Years ago we took the family to a cottage in mid-Wales - it was grim and we dodged the insects (I did not investigate!) skittering across the floor on the dark.

Then we took all the family and lots of other teenage hangers-on to another cottage on the Welsh coast - the beds were so disgusting that even the teenagers would not sleep in them but chose the floor! We decamped to a couple of caravans that we managed to find free on a nearby site. The person who had rented us this cottage is a local here and I still cannot look her in the eye! She advertised in the local parish mag - I truly do not know how she had the nerve. It was all a bit traumatic, as I was recovering from a hysterectomy at the time.

And another time when OH and I were first married we rented a caravan in the country which was unbelievably damp with mould dripping off the walls and in teh bed/mattress. We left early, and I vividly remember that we debated long and hard what to do with the contents of the bucket toilet and decided (naughty us!) to fling it over the nearest hedge on the grounds that the cows were crapping merrily there and no-one would ever know.....or would they? .....we had not banked on the bits of bright blue toilet paper that decorated the hedge after we had done the deed!
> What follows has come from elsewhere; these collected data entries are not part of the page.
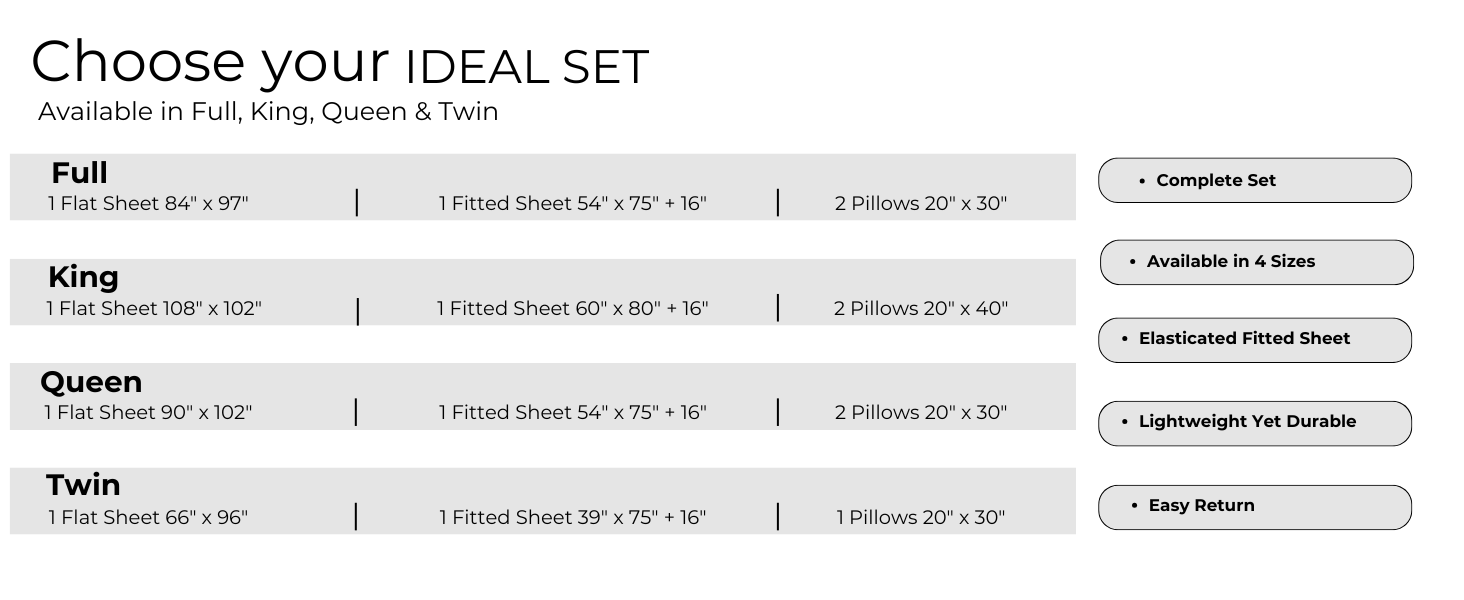Click the Available in Full, King, Queen & Twin subtitle
Screen dimensions: 1464x600
point(268,112)
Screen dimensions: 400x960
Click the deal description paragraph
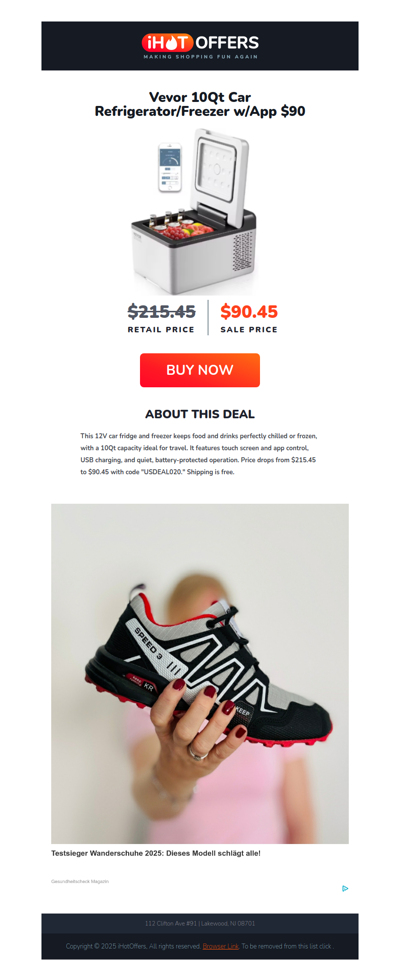(x=200, y=454)
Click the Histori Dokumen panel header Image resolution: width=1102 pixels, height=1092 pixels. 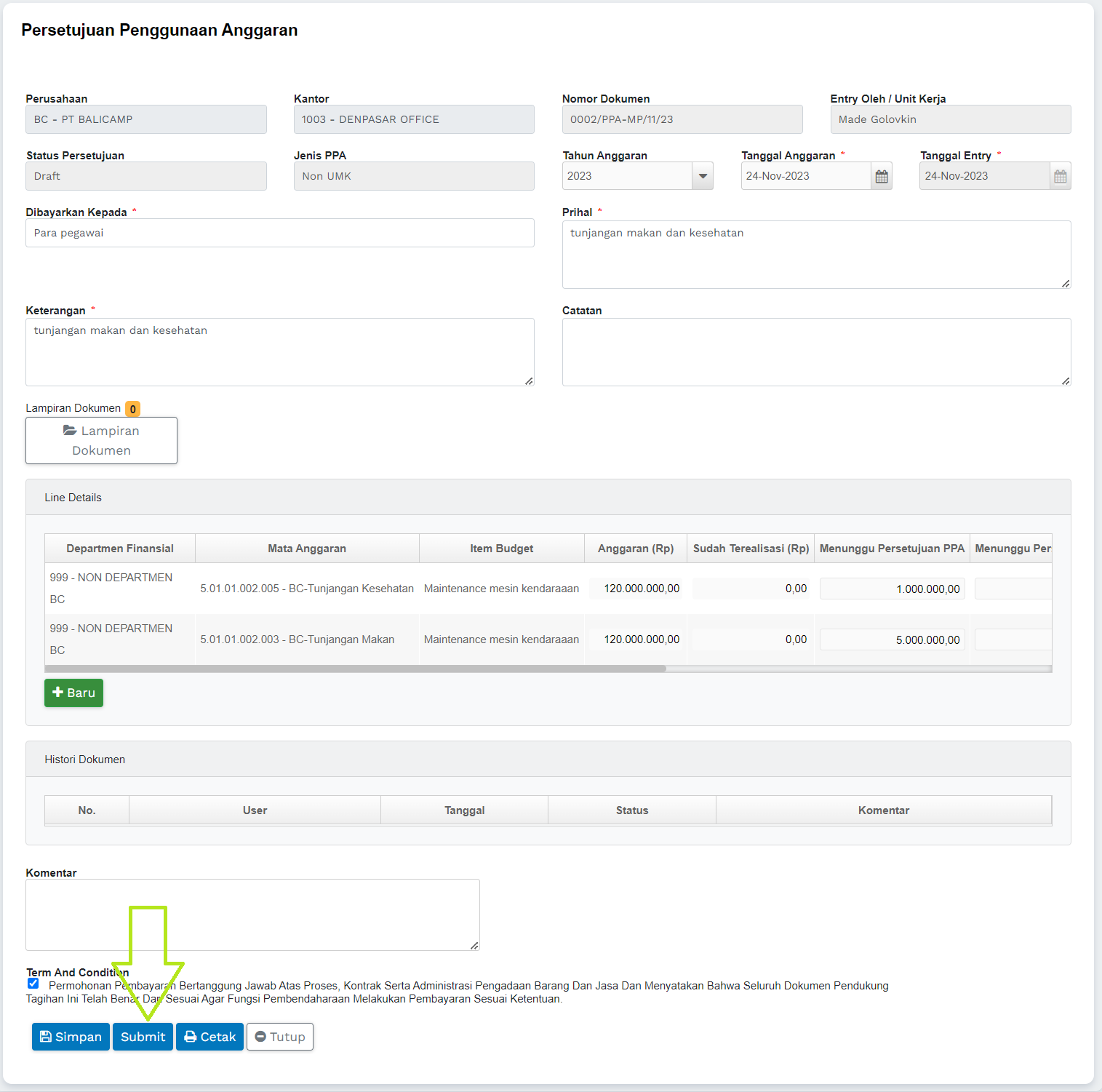(x=548, y=760)
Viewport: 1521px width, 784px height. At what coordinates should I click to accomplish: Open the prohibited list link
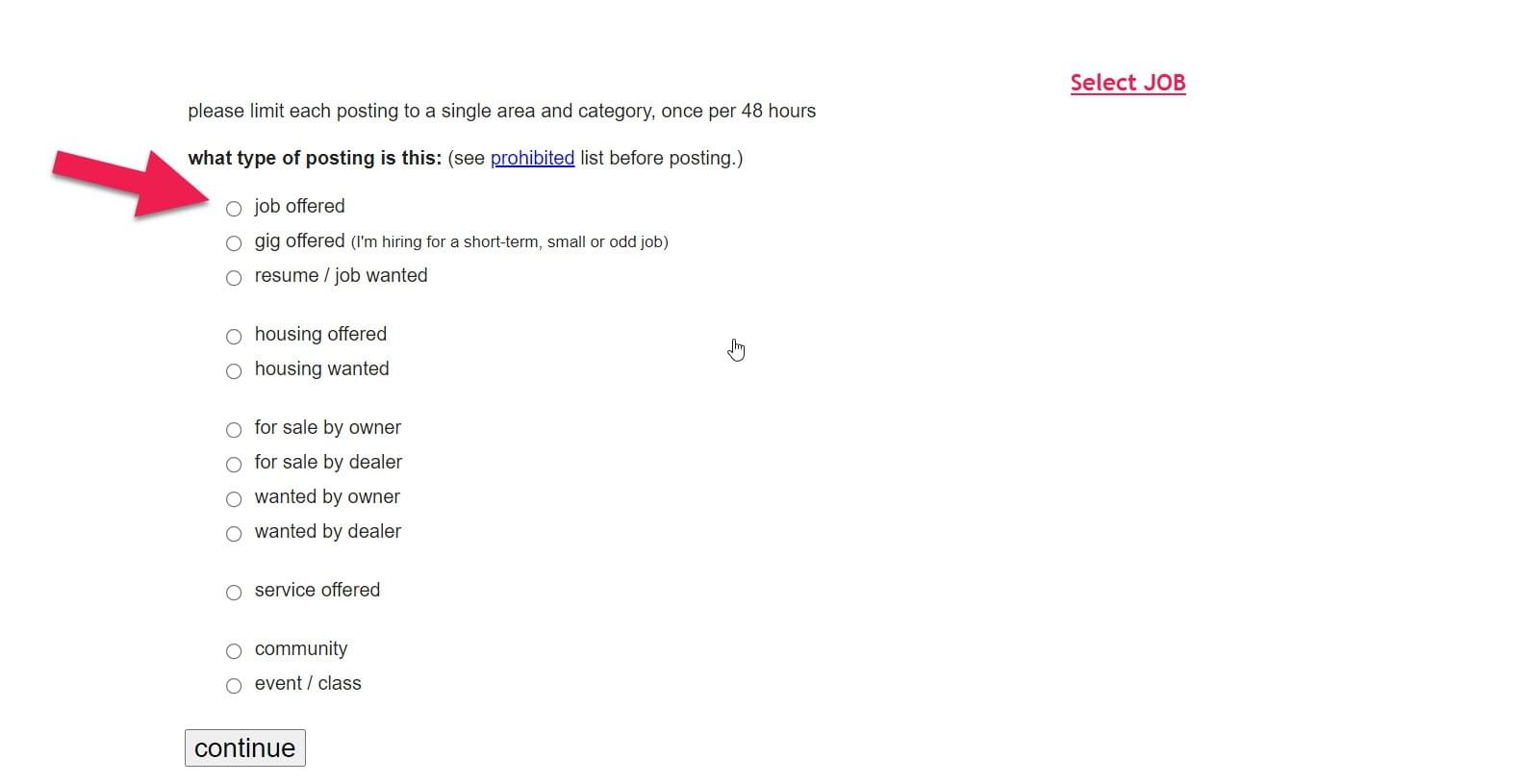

dahlia Fri 17-Aug-12 09:48:34

We had a week in a holiday cottage in Ludlow (beautiful town, wonderful countryside, can't fault it) last year. Rented through an agency, it was in a perfect location down a little side passage, but one of those places that, the minute you open the door, your heart sinks. Obviously left to the owners by the deceased elderly relative, it didn't look as if it had been altered since that day. Very cramped, the ground floor was smaller than our kitchen but crammed with old heavy furniture. The kitchen was unsafe, cooker side by side with the ancient sink, cupboards full of bits and bobs of old chipped china. Worst still, the bedroom on the first floor had an old bed with a very old Dunlopillo mattress; the first night we used it, we both rolled into the middle, so after this we slept in separate bedrooms - how romantic! The shower room was cramped, old and dirty and the loo located at the top of a narrow flight of stairs - you sat on the toilet and pulled the double doors towards you.
To cap it all, there was no signal on the ancient television, and the next door neighbour was a music teacher, so any time spent in the cottage was accompanied by tuneless, repetitive piano music.
We did complain to the agency, but there was no feedback and I see it is still being advertised on their website. Wasn't a bargan, either! Luckily we loved the town of Ludlow and the beautiful area around it, so were able to get out and have a good time away from that horrible cottage.